Brothers Matthew and Alasdair Smith collided with Paul Rafferty sometime during the middle of 2003 whilst otherwise busy working shitty temp jobs and dicking about in a number of local bands. They traded mix-tapes, played stake-raising games of record swapping and found that their musical thoughts seemed be headed in similar directions.

By the time the autumn was upon them, they’d already formed a band called Hot Club de Paris (named after a well known bargain-bucket/service station Jazz CD compiled from the music of Django Rheindhart and Stefan Grapelli) and had set about writing their first set in a cold, damp room they had discovered sitting unused at the bottom of a rickety old warehouse.
Their songs were finally unveiled in their hometown of Liverpool in April 2004. Early performances poked fun at the performances of the local bands they’d grown bored of watching and their approach gently mocked the usual po-faced execution of so called ‘experimental’ bands. Their wonky free-jazz workouts were punctuated with 300mph wobbly prog-punk blasts and were met with either unfaltering admiration or downright distaste. One journalist felt so unlucky to have witnessed their first show that he felt compelled to use the word ‘pretentious’ eleven times in his review.

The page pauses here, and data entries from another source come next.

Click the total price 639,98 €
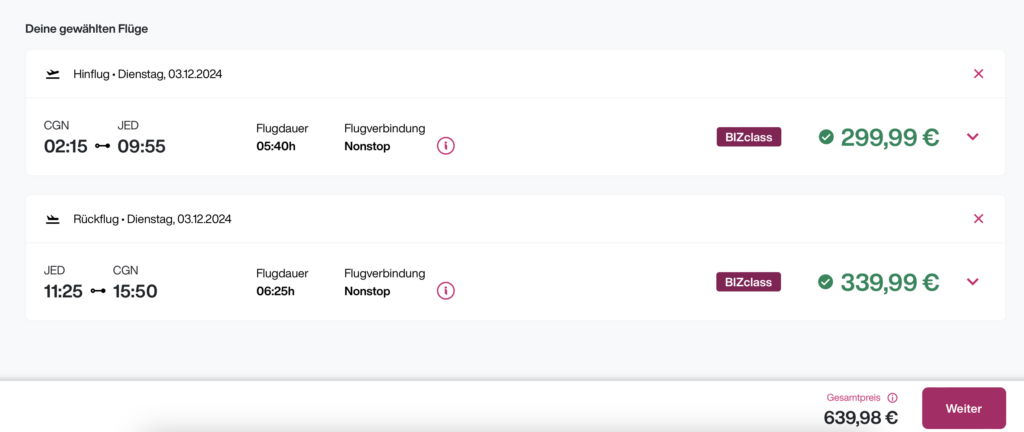Screen dimensions: 1024x432 860,417
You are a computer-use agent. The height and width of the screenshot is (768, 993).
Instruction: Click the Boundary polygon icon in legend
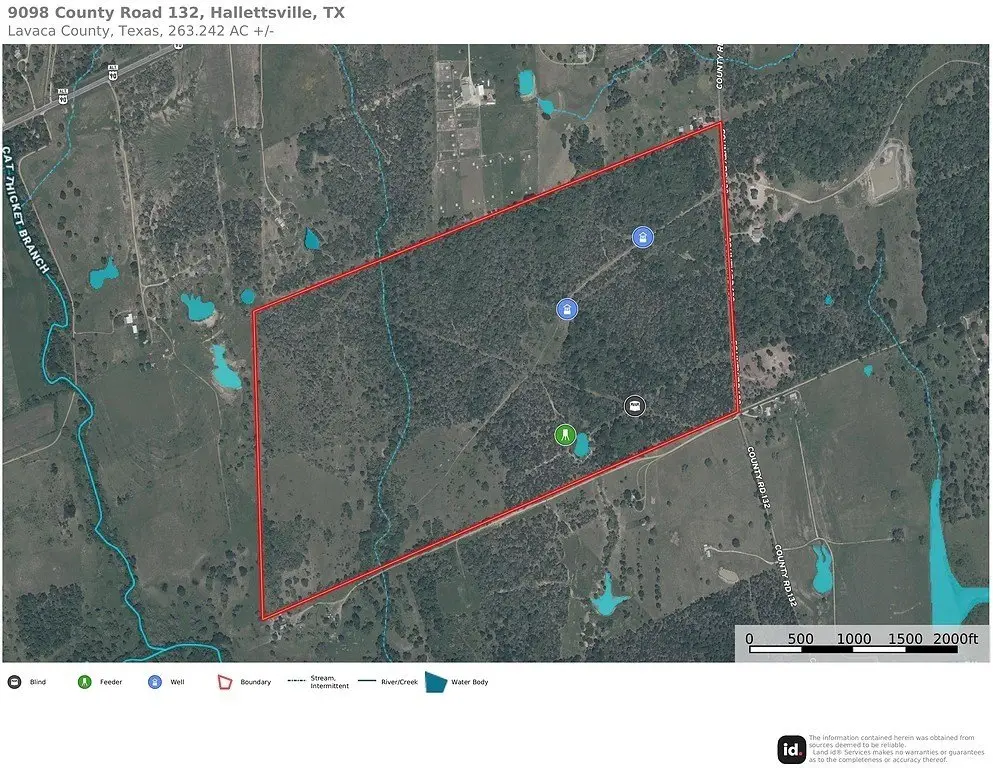click(225, 682)
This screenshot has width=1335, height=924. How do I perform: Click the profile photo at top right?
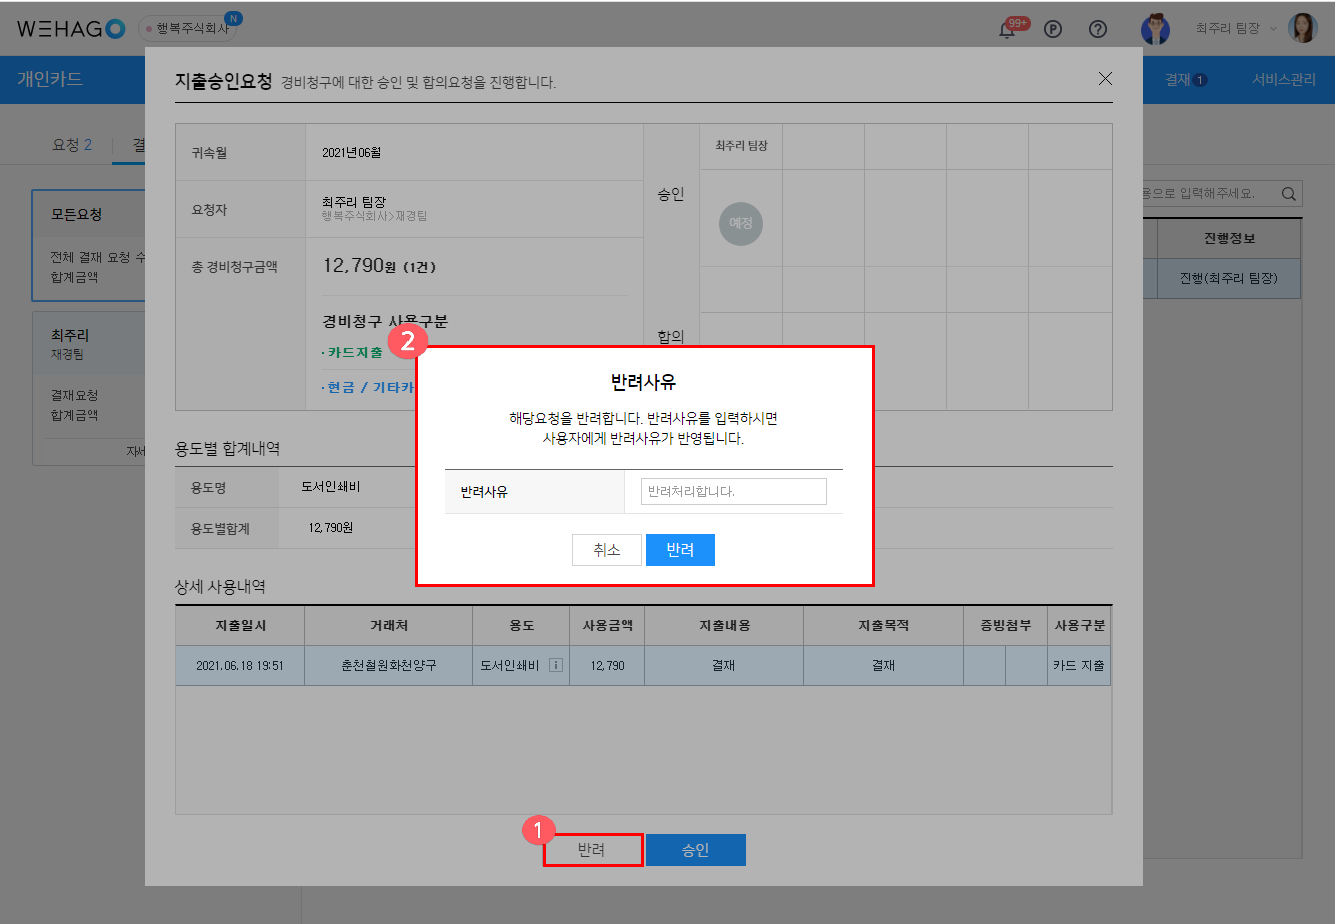coord(1302,29)
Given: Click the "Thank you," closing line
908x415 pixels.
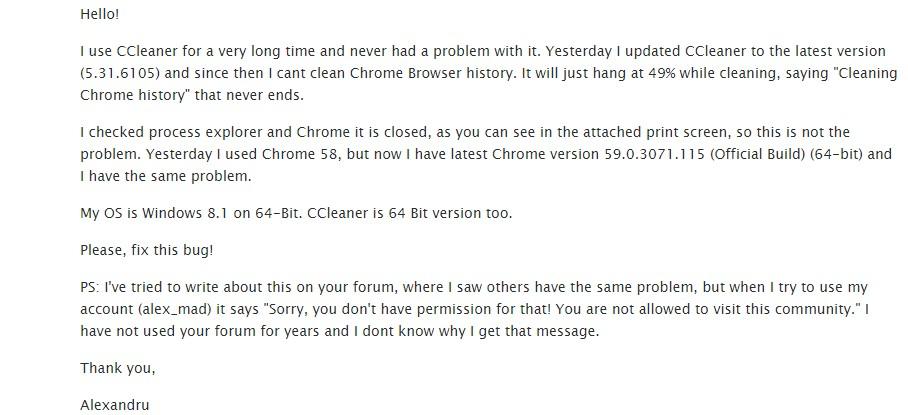Looking at the screenshot, I should pyautogui.click(x=118, y=369).
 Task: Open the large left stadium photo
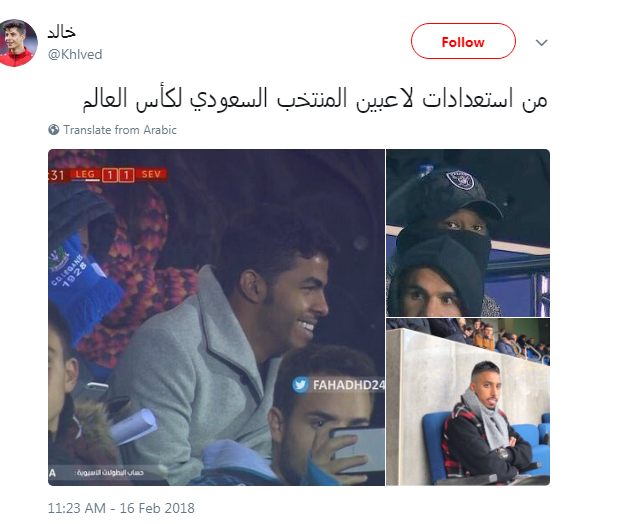[x=216, y=317]
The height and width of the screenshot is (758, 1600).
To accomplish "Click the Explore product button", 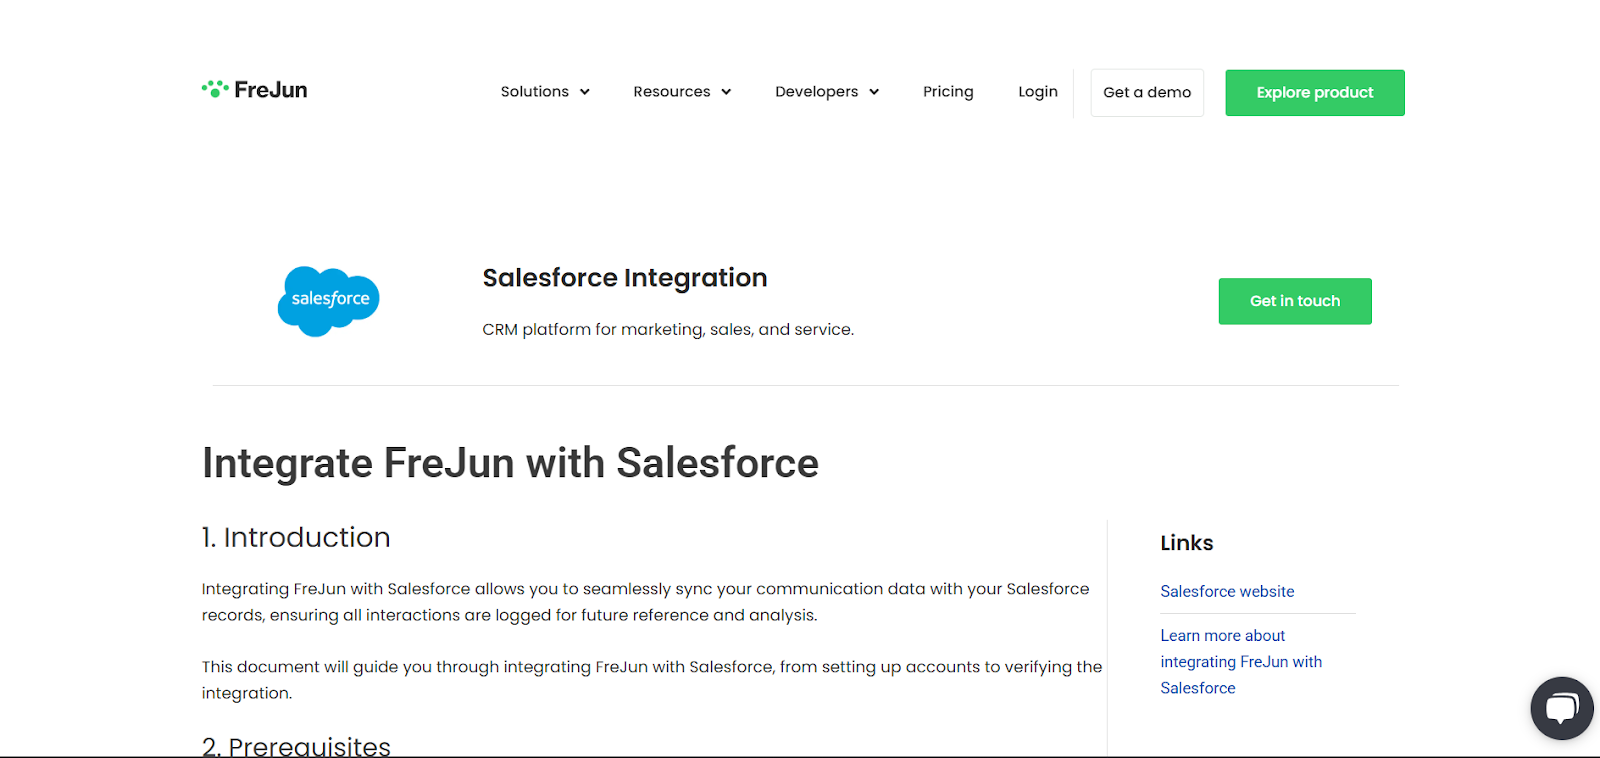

Now signed to Moshi Moshi, Hot Club de Paris are one of the most exhilarating live bands you’re likely to see. Oodles of humour and back-chat abound, they successfully manage to marry technical musicianship with pure fun. Their barbershop-style acapellas punctuate their set to produce a form of entertainment that once witnessed, makes you wonder why everyone’s not doing it. And this is far from your ‘post-punk-art-rock-pop-band-do-harmonies’ affair, it’s so much more than that. These kids actually manage to make a room full of awkwardly shifting voyeurs dance to a 7/8 beat and sing along to their acapella musings about “fucking anything that moves”.